The Mudcat Café TM
Thread #13916   Message #119256
Posted By: paddymac
30-Sep-99 - 04:39 AM
Thread Name: Help me undestand Morris Dancing
Subject: RE: Help me undestand Morris Dancing
T in OK and Animaterra have craic-ed the code. I had the great pleasure of making one of the earliest exploratory excursions in a vintage Tardis and can state with authority (having been told by one of the concubinal persons affiliated with the venerable Hokey Pokey and the Druids) that the otherwise seemingly inexplicable gyrations which formed the foundation of the exercise system known today as Morris' Dancing (Morris is reputed to have operated a cut-rate flop-house in the early days of the east end) grew out of a domestic dispute in which a Might in Rusty Armor, being especially vexed by a teeming wave of minute hoppers which had taken up residence under his tin-plate, ill-advisedly communicated to his/her/its domestic partner her/its/his (apparently poorly founded) suspicion that its/his/her vexation was somehow related to micro-faunal population explosions in the partner's deliberate of re-cycled bedding materials.

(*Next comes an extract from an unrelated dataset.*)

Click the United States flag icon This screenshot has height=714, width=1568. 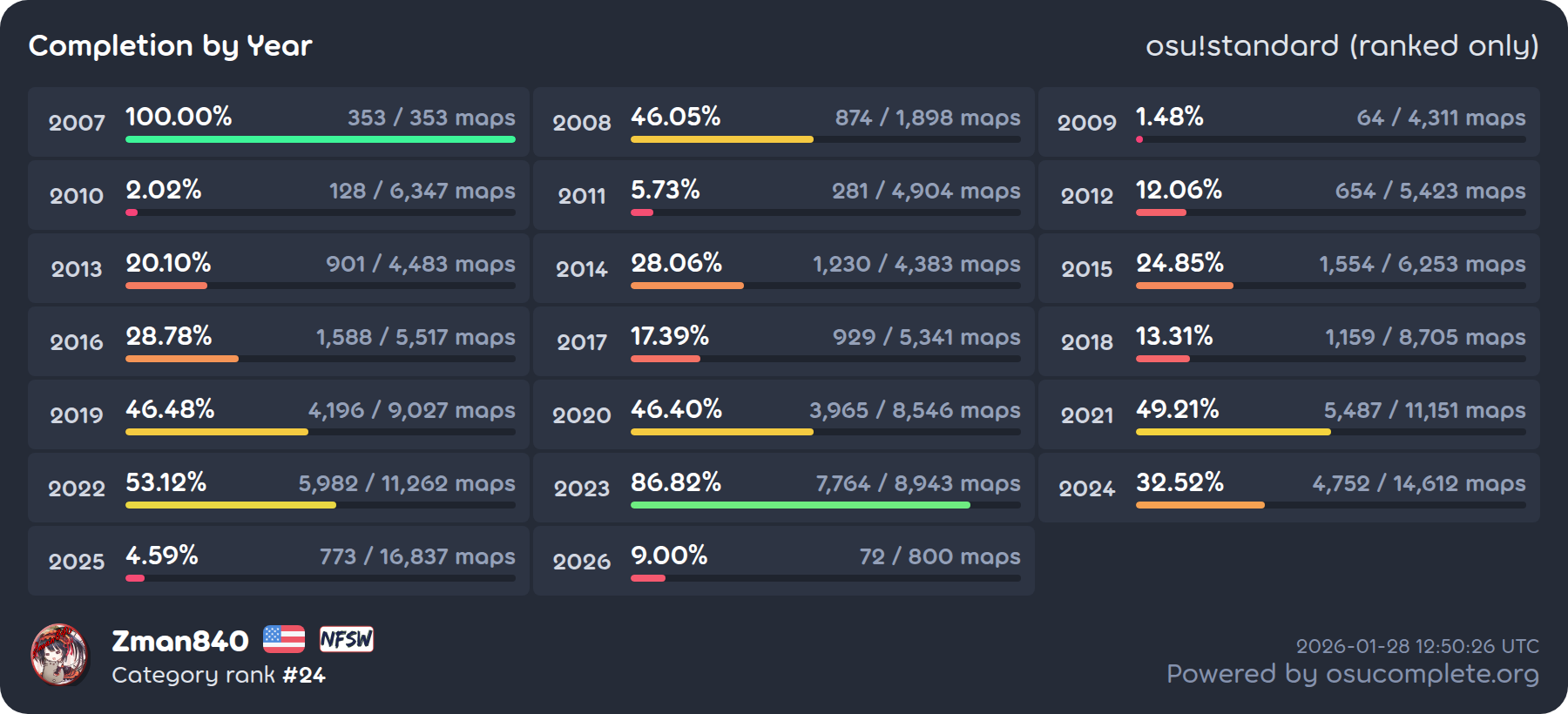click(x=284, y=640)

The practice of swinging sticks or antlers or other longer-than-wide things of variable lengths was added in response to the domestic partners' initial repy to the accusatorily presented hypothesis regarding the origin of the initial population of minute hoppers whose sudden population growth in the warm and moist confines of the Might in Rusty Armor once encased in heavily oxidized plating gave rise to the initial vexation. Later analysts have sometimes suggested that (not entirely convincingly) that this phase of the ritual actually derives from attempts by the tecnologically-challenged Might in Rusty Armor to emulate the defensive force-field which he/she/it perceived encompassing the Tardis. Having initially perceived the original dancers to be non-threateningly disposed towards our observation party, we had taken special care to minimize any possible perceptions on their part of the vastly superior technology represented by our exploration as in-any-way threatening toward them, and thus do not accept the theory of emulative technology, at least as applied to our original visitation. However, our ROD (Report Of Discovery) was enthusiastically received by the COD (Council Of Directors) upon our return and subsequently afirmatively advanced to BOD (Bored Old Duds) and presented to GOD (Goofy Old Dud), who apparently determined to place the locale on the YID (Young Innocent Duds) itinery for field observations, thus increasing the frequency of Tardial incursions and the possibility of adverse encounters between the primitives and Tardial PFFs (Protective Force Fields). A search of the FEP (Field Event Prognosticator) indicates that a more detailed hysterical report was filed next year.